= Directives =
a - In the parliamentary debate excerpt, to which Acts does the power in clause 1 apply?
b - Extract word for word the part of the parliamentary debate excerpt between "Amendment No. 24" and "the scrutiny period.", inclusive.

= Excerpted passage =
========

The power in clause 1, which worries my hon. Friends the Members for Aldridge-Brownhills (Mr. Shepherd) and for Keighley (Mr. Waller), applies only to Acts currently on the statute book and those passed in the current Session. It is not untrammelled. There are limits on the use of the power in the Bill. We should also bear in mind the stringent safeguards and constraints on the use of the power included in the unique arrangements for scrutiny by special Committees. That scrutiny would be followed by the affirmative resolution procedure, which requires the positive approval of each House. Therefore, it would be debated in this House and no additional purpose could be served by some annual review of all the uses to which the power was to be put in the following year, or by requiring the power to be reviewed by the affirmative resolution every year.

Amendment No. 24 gives effect to an undertaking that we gave in the Standing Committee on 24 February, at column 232. It also follows up a recommendation made by the Procedure Committee during its inquiry. It would require a Minister bringing forward a proposal under the order-making power to report back to the House following a special scrutiny period, giving details of any further representation made during that period, subject to protection for information given in confidence, as well as any report or resolution of either House or their Committees. The statement would have to give details of any changes made to the proposals or as a result of such representations, resolutions or reports during the scrutiny period.

========

= Supplied data =
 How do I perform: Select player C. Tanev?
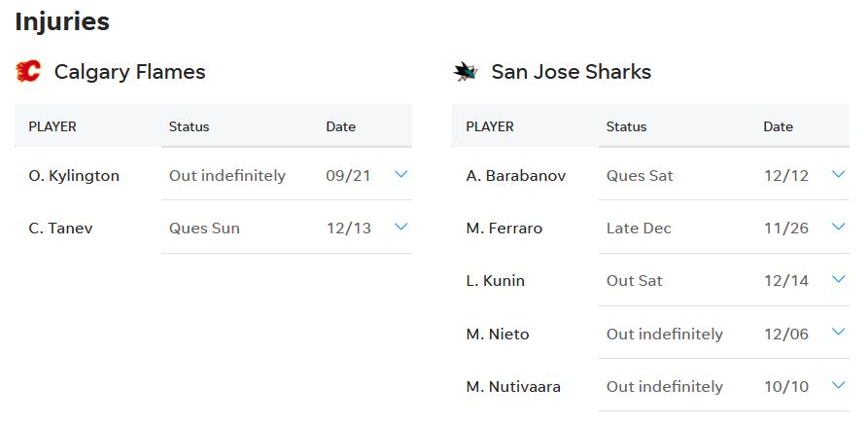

========

= Answers per task =
a - Only to Acts currently on the statute book and those passed in the current Session.

b -
Amendment No. 24 gives effect to an undertaking that we gave in the Standing Committee on 24 February, at column 232. It also follows up a recommendation made by the Procedure Committee during its inquiry. It would require a Minister bringing forward a proposal under the order-making power to report back to the House following a special scrutiny period, giving details of any further representation made during that period, subject to protection for information given in confidence, as well as any report or resolution of either House or their Committees. The statement would have to give details of any changes made to the proposals or as a result of such representations, resolutions or reports during the scrutiny period.